Rule sank deep, popped up, and cried out again as the chill seized him in its grasp. He told himself, not so cold, not so cold, as he swam forward, didn’t see her, dove under, widened his eyes—

And there she was, just off to his left, a few feet back and struggling to push through the ice, unable to see the opening nearby.

He paddled to her, grabbed her wrist, and pulled her back with him, kicking as hard as he could.

They burst up, both tanking down air, gasping, the rotor wash whipping over them. “Grab on to my back!”

She wrapped one arm over his right shoulder, tucked the other arm beneath his left, and locked her hands. Smart girl. “I’m ready,” she said through her intense shivering.

There wasn’t time to ascend the rope and climb back into the helo — not with that incoming fire.

So Rule flashed a thumbs-up, seized the loop with both hands, and braced himself.

From the open door, McAllen gave the Russian pilot the go-ahead, and the rope snapped taut. Rule and the woman were wrenched from the water and swung hard under the chopper.

“Go, go, go,” McAllen cried over the intercom.

The helo’s nose pitched down, and they veered off, still drawing fire from the infantrymen behind them.

One of the BMP-3s even fired a round from its big gun but missed by a wide margin. The Russians were at once desperate, embarrassed, and mighty pissed off.

“This is it,” said Khaki. “We’re on fumes now.”

“Just get us to the other side of this forest and put us down there. We have to get them inside.”

McAllen wished they could turn back for just a moment and launch rockets, but not with Rule and the pilot dangling below.

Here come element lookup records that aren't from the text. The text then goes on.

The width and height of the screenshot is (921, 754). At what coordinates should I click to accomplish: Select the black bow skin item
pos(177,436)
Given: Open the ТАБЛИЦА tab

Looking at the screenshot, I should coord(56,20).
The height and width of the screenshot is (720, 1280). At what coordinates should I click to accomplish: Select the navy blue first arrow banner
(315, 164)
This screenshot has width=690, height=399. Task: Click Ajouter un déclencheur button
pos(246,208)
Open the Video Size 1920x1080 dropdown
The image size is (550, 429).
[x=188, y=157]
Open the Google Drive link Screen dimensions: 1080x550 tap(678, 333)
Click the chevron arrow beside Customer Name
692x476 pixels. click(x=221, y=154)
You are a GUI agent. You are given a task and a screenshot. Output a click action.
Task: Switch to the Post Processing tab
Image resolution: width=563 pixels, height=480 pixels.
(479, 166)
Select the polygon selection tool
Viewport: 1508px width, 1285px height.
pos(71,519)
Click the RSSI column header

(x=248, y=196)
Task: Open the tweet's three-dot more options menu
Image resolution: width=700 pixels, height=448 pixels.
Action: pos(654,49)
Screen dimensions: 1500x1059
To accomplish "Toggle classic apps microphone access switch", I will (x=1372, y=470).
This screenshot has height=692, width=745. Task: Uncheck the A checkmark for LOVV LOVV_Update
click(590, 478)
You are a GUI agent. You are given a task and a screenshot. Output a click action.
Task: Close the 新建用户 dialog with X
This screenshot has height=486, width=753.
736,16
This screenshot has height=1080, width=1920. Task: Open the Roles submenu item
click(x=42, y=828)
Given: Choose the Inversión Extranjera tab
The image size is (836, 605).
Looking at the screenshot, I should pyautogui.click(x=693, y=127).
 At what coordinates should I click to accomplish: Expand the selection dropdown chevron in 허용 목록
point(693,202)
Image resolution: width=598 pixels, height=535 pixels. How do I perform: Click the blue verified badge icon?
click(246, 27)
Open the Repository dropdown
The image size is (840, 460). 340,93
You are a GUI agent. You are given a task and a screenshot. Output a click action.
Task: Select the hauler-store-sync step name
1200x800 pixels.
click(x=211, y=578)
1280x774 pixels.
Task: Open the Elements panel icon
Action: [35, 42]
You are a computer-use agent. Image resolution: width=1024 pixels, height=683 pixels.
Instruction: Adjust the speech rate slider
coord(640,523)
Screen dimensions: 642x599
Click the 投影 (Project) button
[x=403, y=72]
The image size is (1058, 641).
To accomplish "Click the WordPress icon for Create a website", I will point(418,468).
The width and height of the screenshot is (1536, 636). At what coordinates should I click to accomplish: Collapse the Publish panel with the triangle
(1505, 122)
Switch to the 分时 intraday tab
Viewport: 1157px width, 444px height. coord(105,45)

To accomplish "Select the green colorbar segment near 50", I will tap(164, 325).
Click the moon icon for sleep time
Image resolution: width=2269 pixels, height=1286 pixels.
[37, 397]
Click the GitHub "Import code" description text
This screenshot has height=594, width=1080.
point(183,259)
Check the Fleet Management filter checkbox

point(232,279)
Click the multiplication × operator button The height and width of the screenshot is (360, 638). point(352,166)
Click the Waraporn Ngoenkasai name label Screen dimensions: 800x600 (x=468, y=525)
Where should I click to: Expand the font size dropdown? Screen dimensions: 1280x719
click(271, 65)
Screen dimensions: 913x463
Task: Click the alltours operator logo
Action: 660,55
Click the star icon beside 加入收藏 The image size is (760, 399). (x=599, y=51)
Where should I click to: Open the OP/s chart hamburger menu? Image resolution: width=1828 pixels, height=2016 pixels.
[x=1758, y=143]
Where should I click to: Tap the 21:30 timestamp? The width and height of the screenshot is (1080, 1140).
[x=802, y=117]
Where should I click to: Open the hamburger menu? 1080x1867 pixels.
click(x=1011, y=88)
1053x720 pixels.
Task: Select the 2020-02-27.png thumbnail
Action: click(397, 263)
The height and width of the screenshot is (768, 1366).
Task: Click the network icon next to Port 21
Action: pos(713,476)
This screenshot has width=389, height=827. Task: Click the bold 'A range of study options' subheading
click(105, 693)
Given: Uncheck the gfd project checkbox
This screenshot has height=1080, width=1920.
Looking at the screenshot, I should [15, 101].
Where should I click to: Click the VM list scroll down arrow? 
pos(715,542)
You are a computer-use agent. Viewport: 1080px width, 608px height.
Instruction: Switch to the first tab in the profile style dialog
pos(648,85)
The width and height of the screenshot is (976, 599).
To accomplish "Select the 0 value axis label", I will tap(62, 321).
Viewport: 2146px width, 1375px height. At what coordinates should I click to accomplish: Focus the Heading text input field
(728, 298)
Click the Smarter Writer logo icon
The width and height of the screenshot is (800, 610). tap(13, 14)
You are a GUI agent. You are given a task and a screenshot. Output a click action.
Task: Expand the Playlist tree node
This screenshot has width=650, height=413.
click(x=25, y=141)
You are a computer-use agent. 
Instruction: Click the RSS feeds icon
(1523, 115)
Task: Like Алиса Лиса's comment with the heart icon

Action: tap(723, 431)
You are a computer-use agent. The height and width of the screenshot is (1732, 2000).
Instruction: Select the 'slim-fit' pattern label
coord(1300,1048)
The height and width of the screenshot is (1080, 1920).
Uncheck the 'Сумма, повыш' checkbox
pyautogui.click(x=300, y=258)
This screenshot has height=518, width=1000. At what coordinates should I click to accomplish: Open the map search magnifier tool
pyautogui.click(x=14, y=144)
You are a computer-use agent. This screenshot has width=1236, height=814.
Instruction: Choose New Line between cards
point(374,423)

“Hang on, buddy, just hang on!” shouted Palladino, even though the sergeant below couldn’t hear him.

They all began shouting, and maybe it made them feel better, McAllen wasn’t sure, but he joined in and remembered the conversation he’d had with his young assistant:

“Just want you to know that I’m giving you a hundred and ten percent. Always,” Rule had said.

“We’ll see how long it takes for you to create your own shadow. And I hope it’s a pretty long one.”

Yes, indeed, Sergeant Scott Rule had just cast a very long shadow. And McAllen would make sure to commend him for that.